Portefeuille de produits passé au crible

Les gouvernements et les entreprises devront mettre en place de nouveaux cadres d’évaluation complexes qui prennent en compte les analyses complètes du cycle de vie et les différents aspects de la durabilité économique, écologique et sociale sur base de différents critères. Des entreprises pionnières montrent déjà l’exemple aujourd’hui et ont développé leurs propres outils pour analyser, adapter et améliorer la durabilité de leur portefeuille de produits.

Une étroite collaboration avec les utilisateurs prioritaires est également mise en place afin d’utiliser les produits chimiques d’une manière sûre, responsable et durable. Ainsi, l’industrie phytopharmaceutique a introduit la « Integrated Pest Management » (gestion intégrée des nuisibles) afin d’utiliser plus efficacement et de manière plus ciblée les produits phytosanitaires dans l’agriculture. L’industrie de la peinture a également rendu sa gamme de produits plus durable en remplaçant certains solvants dans les peintures par des formulations à l’eau.

Règles de la concurrence équitables, y compris pour les importations

L’ambitieuse stratégie européenne en matière de développement durable offre des opportunités aux entreprises innovantes et résilientes. Cependant, des règles de concurrence équitables sont essentielles pour maintenir la compétitivité internationale. En d’autres termes, la transition doit s’accompagner d’un cadre législatif favorable et d’un contrôle adéquat des marchandises importées aux frontières européennes. L’importation de substances préoccupantes en provenance d’autres régions du monde est contre-productive et pèse sur l’économie circulaire européenne qui prône une réutilisation maximale des matériaux.

Quel est l’enjeu pour le secteur de la chimie et des sciences de la vie en Belgique ? Continuer à fournir les éléments de base et les produits finis essentiels pour répondre à nos besoins sociétaux, dans une économie mondialisée où la concurrence des économies émergentes se fait toujours plus pressante, d’une manière durable et sûre, et avec une empreinte écologique de plus en plus réduite en termes d’énergie, de climat et d’utilisation des matières premières et de l’eau.

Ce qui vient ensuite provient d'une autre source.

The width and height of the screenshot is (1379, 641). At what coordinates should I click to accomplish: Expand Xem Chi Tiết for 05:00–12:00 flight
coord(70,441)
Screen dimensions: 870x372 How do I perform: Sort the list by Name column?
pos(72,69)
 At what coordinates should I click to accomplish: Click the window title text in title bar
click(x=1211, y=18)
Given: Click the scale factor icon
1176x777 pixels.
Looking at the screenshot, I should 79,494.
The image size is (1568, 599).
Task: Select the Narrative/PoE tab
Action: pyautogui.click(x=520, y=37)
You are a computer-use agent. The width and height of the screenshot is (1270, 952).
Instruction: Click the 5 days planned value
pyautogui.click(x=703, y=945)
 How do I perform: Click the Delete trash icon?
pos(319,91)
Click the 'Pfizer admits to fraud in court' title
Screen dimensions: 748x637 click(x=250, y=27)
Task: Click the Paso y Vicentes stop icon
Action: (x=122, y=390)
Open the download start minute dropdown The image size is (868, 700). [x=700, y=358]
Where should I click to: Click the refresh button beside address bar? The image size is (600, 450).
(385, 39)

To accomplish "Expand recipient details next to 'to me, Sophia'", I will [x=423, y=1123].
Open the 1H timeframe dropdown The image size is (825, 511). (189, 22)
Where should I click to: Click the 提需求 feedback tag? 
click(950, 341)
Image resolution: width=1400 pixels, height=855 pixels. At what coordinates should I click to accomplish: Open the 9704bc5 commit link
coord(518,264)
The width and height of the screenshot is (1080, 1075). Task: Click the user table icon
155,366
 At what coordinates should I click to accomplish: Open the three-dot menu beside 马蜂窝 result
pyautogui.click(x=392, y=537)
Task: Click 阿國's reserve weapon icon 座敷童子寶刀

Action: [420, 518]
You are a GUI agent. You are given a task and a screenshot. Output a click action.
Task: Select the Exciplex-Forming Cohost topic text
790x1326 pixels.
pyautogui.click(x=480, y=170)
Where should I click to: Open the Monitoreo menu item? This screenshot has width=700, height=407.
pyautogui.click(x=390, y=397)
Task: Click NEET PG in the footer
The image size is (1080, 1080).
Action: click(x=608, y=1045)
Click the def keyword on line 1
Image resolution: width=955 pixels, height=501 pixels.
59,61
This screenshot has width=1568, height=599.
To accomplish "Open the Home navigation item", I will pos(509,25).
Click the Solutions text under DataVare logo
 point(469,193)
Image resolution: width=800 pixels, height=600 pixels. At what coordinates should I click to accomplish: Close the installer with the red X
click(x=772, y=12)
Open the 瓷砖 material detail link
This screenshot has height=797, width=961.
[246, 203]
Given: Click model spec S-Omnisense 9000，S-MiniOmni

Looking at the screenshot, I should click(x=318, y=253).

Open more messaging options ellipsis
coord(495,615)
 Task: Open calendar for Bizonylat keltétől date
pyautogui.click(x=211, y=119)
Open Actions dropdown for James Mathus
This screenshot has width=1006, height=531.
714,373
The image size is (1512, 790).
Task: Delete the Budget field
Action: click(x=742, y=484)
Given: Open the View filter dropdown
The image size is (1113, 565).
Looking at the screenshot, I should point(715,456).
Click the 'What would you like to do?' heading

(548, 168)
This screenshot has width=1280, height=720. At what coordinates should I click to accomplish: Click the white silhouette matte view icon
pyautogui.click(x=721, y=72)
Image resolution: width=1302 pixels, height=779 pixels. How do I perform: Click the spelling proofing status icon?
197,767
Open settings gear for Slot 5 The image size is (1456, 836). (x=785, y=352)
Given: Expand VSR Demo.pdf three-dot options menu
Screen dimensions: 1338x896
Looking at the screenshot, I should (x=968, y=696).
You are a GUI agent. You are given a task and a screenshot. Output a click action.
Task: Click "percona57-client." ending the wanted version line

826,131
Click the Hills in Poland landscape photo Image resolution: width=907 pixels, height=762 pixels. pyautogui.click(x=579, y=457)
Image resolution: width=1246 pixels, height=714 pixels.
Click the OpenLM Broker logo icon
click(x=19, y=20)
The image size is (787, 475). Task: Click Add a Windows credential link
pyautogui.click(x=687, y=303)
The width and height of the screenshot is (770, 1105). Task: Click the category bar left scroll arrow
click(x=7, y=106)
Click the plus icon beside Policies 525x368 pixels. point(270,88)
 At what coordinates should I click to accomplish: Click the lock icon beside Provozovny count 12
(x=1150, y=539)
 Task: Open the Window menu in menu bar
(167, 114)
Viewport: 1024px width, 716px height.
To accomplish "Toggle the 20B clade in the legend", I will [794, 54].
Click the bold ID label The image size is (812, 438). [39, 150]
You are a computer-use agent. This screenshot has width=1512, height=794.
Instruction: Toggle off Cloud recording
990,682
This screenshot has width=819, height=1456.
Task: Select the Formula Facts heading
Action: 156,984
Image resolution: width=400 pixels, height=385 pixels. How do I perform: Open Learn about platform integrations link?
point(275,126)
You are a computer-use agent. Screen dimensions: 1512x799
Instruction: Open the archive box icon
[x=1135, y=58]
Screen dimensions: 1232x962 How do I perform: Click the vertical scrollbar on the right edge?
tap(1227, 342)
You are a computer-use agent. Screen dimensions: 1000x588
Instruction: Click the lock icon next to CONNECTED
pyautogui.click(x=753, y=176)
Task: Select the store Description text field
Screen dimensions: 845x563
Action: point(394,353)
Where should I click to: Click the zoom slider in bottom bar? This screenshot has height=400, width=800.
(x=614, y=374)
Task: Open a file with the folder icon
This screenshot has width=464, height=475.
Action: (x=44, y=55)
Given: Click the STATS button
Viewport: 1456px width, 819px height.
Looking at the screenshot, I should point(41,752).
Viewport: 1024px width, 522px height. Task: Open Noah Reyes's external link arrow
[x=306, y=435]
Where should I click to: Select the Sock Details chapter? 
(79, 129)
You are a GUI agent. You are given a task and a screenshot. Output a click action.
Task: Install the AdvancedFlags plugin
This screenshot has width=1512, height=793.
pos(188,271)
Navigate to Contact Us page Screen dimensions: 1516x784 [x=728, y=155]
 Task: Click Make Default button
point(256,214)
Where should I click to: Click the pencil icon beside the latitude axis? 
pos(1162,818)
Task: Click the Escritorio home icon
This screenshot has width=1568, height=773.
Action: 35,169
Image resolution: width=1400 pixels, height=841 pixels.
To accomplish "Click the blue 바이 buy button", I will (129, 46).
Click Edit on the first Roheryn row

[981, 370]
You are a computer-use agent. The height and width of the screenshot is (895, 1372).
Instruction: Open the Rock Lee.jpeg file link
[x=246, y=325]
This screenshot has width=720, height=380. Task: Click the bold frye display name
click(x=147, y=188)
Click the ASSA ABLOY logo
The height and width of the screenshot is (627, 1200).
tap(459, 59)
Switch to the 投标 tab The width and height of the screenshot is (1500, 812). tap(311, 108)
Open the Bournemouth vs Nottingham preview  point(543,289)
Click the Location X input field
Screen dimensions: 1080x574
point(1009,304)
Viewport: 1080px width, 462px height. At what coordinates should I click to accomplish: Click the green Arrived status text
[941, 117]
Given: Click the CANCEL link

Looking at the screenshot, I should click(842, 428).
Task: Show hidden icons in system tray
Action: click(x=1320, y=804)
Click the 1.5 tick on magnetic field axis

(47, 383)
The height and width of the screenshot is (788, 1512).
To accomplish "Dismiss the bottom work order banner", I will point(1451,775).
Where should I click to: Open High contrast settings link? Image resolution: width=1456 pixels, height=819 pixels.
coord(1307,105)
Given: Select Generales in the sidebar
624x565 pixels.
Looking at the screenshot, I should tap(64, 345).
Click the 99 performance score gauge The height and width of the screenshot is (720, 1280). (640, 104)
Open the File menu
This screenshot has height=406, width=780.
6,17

Industrie en transition, industrie en dialogue

Le secteur de la chimie, des matières plastiques et des sciences de la vie fait face à ce défi. Mais une industrie en transition a également besoin d’un dialogue constructif, afin de déterminer avec les décideurs politiques et la société ce qui est effectivement faisable et souhaitable et définir une ligne du temps. Le maintien d’activités économiques durables en Belgique et en Europe est une condition sine qua non pour réaliser la stratégie durable dans le domaine des produits chimiques et éviter la délocalisation de la production vers des régions moins ambitieuses en termes d’environnement et de climat. Nous devons nous employer à trouver un juste équilibre entre la prospérité économique et les limites écologiques de la planète. C’est également un élément décisif pour le développement durable.